• _What to work on_
Reproduce the listing that follows, line for line.

• _Records provided_
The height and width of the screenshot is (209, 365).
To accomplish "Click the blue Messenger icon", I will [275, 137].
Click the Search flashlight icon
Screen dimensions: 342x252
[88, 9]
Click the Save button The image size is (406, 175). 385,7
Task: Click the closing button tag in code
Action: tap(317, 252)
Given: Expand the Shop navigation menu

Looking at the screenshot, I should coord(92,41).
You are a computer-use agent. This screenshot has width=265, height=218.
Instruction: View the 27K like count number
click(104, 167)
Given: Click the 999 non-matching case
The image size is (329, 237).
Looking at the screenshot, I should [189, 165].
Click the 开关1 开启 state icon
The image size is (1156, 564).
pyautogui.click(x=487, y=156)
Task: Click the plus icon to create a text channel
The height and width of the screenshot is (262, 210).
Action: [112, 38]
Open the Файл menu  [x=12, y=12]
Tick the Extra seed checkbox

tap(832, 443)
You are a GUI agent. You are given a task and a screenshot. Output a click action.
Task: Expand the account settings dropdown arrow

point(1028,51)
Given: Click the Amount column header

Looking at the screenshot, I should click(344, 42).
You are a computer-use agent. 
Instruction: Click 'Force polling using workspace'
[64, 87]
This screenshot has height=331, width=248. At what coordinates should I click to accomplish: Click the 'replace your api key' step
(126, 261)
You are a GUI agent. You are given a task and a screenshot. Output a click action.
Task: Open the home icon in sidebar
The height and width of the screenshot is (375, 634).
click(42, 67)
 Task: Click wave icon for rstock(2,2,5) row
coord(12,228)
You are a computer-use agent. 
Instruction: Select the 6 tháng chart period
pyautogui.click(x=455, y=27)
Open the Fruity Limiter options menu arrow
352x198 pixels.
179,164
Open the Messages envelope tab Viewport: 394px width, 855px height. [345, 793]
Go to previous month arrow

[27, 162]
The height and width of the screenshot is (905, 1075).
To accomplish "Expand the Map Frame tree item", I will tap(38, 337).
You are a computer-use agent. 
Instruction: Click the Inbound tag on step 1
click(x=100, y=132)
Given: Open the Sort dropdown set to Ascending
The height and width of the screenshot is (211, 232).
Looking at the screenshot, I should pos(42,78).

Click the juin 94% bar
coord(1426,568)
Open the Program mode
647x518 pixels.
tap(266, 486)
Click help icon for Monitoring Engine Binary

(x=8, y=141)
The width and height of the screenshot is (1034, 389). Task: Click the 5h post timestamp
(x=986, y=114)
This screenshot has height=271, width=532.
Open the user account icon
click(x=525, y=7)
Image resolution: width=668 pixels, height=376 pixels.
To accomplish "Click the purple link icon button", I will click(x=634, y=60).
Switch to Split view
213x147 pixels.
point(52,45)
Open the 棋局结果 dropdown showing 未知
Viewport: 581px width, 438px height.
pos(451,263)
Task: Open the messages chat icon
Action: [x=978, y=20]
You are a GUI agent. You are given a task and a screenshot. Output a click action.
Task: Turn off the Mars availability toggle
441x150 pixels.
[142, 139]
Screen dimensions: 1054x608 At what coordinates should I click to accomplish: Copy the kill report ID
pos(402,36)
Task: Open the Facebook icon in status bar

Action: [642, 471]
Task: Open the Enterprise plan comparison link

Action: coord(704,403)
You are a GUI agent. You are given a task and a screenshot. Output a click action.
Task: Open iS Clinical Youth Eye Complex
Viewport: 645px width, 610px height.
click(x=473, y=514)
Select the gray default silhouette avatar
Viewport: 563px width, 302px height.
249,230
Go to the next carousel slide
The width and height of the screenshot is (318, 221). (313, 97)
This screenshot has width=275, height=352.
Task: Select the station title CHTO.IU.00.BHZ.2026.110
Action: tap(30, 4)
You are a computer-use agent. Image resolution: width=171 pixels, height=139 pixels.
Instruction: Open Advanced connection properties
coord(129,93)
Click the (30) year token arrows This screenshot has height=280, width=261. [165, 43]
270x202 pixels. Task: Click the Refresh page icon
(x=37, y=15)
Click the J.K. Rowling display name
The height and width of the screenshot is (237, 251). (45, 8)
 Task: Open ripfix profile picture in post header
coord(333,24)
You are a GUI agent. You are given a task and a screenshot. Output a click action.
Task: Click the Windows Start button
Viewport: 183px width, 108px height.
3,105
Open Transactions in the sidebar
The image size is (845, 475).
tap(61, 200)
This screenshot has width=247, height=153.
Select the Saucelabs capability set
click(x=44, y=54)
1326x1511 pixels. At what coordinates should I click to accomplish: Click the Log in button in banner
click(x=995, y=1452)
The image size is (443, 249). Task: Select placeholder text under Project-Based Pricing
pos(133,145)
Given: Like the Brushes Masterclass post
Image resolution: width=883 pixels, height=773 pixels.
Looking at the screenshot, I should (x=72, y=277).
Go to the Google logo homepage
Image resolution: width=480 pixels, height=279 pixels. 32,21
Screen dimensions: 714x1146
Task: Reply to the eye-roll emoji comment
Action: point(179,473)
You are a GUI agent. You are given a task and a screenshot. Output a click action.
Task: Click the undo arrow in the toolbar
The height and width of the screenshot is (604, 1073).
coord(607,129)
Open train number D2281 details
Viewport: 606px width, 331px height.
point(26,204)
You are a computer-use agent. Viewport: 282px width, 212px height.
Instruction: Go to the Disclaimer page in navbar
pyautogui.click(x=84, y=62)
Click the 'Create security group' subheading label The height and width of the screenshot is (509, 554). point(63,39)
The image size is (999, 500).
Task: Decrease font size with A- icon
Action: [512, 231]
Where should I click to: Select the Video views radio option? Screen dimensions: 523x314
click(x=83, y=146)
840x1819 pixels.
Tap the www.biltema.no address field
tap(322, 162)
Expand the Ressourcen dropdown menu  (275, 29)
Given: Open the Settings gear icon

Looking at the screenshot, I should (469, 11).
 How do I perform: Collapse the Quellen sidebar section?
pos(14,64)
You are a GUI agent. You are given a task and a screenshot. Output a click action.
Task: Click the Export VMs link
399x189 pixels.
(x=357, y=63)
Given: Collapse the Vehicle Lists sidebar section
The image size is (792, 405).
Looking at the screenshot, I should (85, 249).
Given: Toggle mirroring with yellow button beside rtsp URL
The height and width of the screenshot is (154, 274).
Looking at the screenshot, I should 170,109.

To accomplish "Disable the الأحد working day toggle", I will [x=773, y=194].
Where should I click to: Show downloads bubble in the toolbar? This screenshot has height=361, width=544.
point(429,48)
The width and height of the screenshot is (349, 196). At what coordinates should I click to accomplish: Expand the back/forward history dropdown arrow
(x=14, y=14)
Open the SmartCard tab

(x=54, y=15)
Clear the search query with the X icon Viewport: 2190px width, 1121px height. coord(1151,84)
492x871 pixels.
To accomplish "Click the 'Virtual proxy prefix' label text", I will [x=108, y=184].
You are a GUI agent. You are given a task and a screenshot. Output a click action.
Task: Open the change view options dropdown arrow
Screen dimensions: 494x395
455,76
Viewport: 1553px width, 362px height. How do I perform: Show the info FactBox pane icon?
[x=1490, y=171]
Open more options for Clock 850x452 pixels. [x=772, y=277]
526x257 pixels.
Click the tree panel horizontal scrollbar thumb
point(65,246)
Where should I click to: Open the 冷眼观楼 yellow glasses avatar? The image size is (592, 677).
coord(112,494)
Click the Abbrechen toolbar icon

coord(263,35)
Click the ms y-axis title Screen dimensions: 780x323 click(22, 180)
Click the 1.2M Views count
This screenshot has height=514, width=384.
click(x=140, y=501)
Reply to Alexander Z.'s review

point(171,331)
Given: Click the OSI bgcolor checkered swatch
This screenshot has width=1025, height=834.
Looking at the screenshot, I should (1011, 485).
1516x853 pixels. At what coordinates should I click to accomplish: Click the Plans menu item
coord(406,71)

• _Written answer_
The height and width of the screenshot is (209, 365).
To accomplish "Click the blue Messenger icon", I will [275, 137].
Click the Search flashlight icon
Screen dimensions: 342x252
[88, 9]
Click the Save button The image size is (406, 175). 385,7
Task: Click the closing button tag in code
Action: tap(317, 252)
Given: Expand the Shop navigation menu

Looking at the screenshot, I should coord(92,41).
You are a computer-use agent. This screenshot has width=265, height=218.
Instruction: View the 27K like count number
click(104, 167)
Given: Click the 999 non-matching case
The image size is (329, 237).
Looking at the screenshot, I should [189, 165].
Click the 开关1 开启 state icon
The image size is (1156, 564).
pyautogui.click(x=487, y=156)
Task: Click the plus icon to create a text channel
The height and width of the screenshot is (262, 210).
Action: [112, 38]
Open the Файл menu  [x=12, y=12]
Tick the Extra seed checkbox

tap(832, 443)
You are a GUI agent. You are given a task and a screenshot. Output a click action.
Task: Expand the account settings dropdown arrow

point(1028,51)
Given: Click the Amount column header

Looking at the screenshot, I should click(344, 42).
You are a computer-use agent. 
Instruction: Click 'Force polling using workspace'
[64, 87]
This screenshot has height=331, width=248. At what coordinates should I click to accomplish: Click the 'replace your api key' step
(126, 261)
You are a GUI agent. You are given a task and a screenshot. Output a click action.
Task: Open the home icon in sidebar
The height and width of the screenshot is (375, 634).
click(42, 67)
 Task: Click wave icon for rstock(2,2,5) row
coord(12,228)
You are a computer-use agent. 
Instruction: Select the 6 tháng chart period
pyautogui.click(x=455, y=27)
Open the Fruity Limiter options menu arrow
352x198 pixels.
179,164
Open the Messages envelope tab Viewport: 394px width, 855px height. [345, 793]
Go to previous month arrow

[27, 162]
The height and width of the screenshot is (905, 1075).
To accomplish "Expand the Map Frame tree item", I will tap(38, 337).
You are a computer-use agent. 
Instruction: Click the Inbound tag on step 1
click(x=100, y=132)
Given: Open the Sort dropdown set to Ascending
The height and width of the screenshot is (211, 232).
Looking at the screenshot, I should pos(42,78).

Click the juin 94% bar
coord(1426,568)
Open the Program mode
647x518 pixels.
tap(266, 486)
Click help icon for Monitoring Engine Binary

(x=8, y=141)
The width and height of the screenshot is (1034, 389). Task: Click the 5h post timestamp
(x=986, y=114)
This screenshot has height=271, width=532.
Open the user account icon
click(x=525, y=7)
Image resolution: width=668 pixels, height=376 pixels.
To accomplish "Click the purple link icon button", I will click(x=634, y=60).
Switch to Split view
213x147 pixels.
point(52,45)
Open the 棋局结果 dropdown showing 未知
Viewport: 581px width, 438px height.
pos(451,263)
Task: Open the messages chat icon
Action: [x=978, y=20]
You are a GUI agent. You are given a task and a screenshot. Output a click action.
Task: Turn off the Mars availability toggle
441x150 pixels.
[142, 139]
Screen dimensions: 1054x608 At what coordinates should I click to accomplish: Copy the kill report ID
pos(402,36)
Task: Open the Facebook icon in status bar

Action: [642, 471]
Task: Open the Enterprise plan comparison link

Action: coord(704,403)
You are a GUI agent. You are given a task and a screenshot. Output a click action.
Task: Open iS Clinical Youth Eye Complex
Viewport: 645px width, 610px height.
click(x=473, y=514)
Select the gray default silhouette avatar
Viewport: 563px width, 302px height.
249,230
Go to the next carousel slide
The width and height of the screenshot is (318, 221). (313, 97)
This screenshot has width=275, height=352.
Task: Select the station title CHTO.IU.00.BHZ.2026.110
Action: tap(30, 4)
You are a computer-use agent. Image resolution: width=171 pixels, height=139 pixels.
Instruction: Open Advanced connection properties
coord(129,93)
Click the (30) year token arrows This screenshot has height=280, width=261. [165, 43]
270x202 pixels. Task: Click the Refresh page icon
(x=37, y=15)
Click the J.K. Rowling display name
The height and width of the screenshot is (237, 251). (45, 8)
 Task: Open ripfix profile picture in post header
coord(333,24)
You are a GUI agent. You are given a task and a screenshot. Output a click action.
Task: Click the Windows Start button
Viewport: 183px width, 108px height.
3,105
Open Transactions in the sidebar
The image size is (845, 475).
tap(61, 200)
This screenshot has width=247, height=153.
Select the Saucelabs capability set
click(x=44, y=54)
1326x1511 pixels. At what coordinates should I click to accomplish: Click the Log in button in banner
click(x=995, y=1452)
The image size is (443, 249). Task: Select placeholder text under Project-Based Pricing
pos(133,145)
Given: Like the Brushes Masterclass post
Image resolution: width=883 pixels, height=773 pixels.
Looking at the screenshot, I should (x=72, y=277).
Go to the Google logo homepage
Image resolution: width=480 pixels, height=279 pixels. 32,21
Screen dimensions: 714x1146
Task: Reply to the eye-roll emoji comment
Action: point(179,473)
You are a GUI agent. You are given a task and a screenshot. Output a click action.
Task: Click the undo arrow in the toolbar
The height and width of the screenshot is (604, 1073).
coord(607,129)
Open train number D2281 details
Viewport: 606px width, 331px height.
point(26,204)
You are a computer-use agent. Viewport: 282px width, 212px height.
Instruction: Go to the Disclaimer page in navbar
pyautogui.click(x=84, y=62)
Click the 'Create security group' subheading label The height and width of the screenshot is (509, 554). point(63,39)
The image size is (999, 500).
Task: Decrease font size with A- icon
Action: [512, 231]
Where should I click to: Select the Video views radio option? Screen dimensions: 523x314
click(x=83, y=146)
840x1819 pixels.
Tap the www.biltema.no address field
tap(322, 162)
Expand the Ressourcen dropdown menu  (275, 29)
Given: Open the Settings gear icon

Looking at the screenshot, I should (469, 11).
 How do I perform: Collapse the Quellen sidebar section?
pos(14,64)
You are a GUI agent. You are given a task and a screenshot. Output a click action.
Task: Click the Export VMs link
399x189 pixels.
(x=357, y=63)
Given: Collapse the Vehicle Lists sidebar section
The image size is (792, 405).
Looking at the screenshot, I should (85, 249).
Given: Toggle mirroring with yellow button beside rtsp URL
The height and width of the screenshot is (154, 274).
Looking at the screenshot, I should 170,109.

To accomplish "Disable the الأحد working day toggle", I will [x=773, y=194].
Where should I click to: Show downloads bubble in the toolbar? This screenshot has height=361, width=544.
point(429,48)
The width and height of the screenshot is (349, 196). At what coordinates should I click to accomplish: Expand the back/forward history dropdown arrow
(x=14, y=14)
Open the SmartCard tab

(x=54, y=15)
Clear the search query with the X icon Viewport: 2190px width, 1121px height. coord(1151,84)
492x871 pixels.
To accomplish "Click the 'Virtual proxy prefix' label text", I will [x=108, y=184].
You are a GUI agent. You are given a task and a screenshot. Output a click action.
Task: Open the change view options dropdown arrow
Screen dimensions: 494x395
455,76
Viewport: 1553px width, 362px height. How do I perform: Show the info FactBox pane icon?
[x=1490, y=171]
Open more options for Clock 850x452 pixels. [x=772, y=277]
526x257 pixels.
Click the tree panel horizontal scrollbar thumb
point(65,246)
Where should I click to: Open the 冷眼观楼 yellow glasses avatar? The image size is (592, 677).
coord(112,494)
Click the Abbrechen toolbar icon

coord(263,35)
Click the ms y-axis title Screen dimensions: 780x323 click(22, 180)
Click the 1.2M Views count
This screenshot has height=514, width=384.
click(x=140, y=501)
Reply to Alexander Z.'s review

point(171,331)
Given: Click the OSI bgcolor checkered swatch
This screenshot has width=1025, height=834.
Looking at the screenshot, I should (1011, 485).
1516x853 pixels. At what coordinates should I click to accomplish: Click the Plans menu item
coord(406,71)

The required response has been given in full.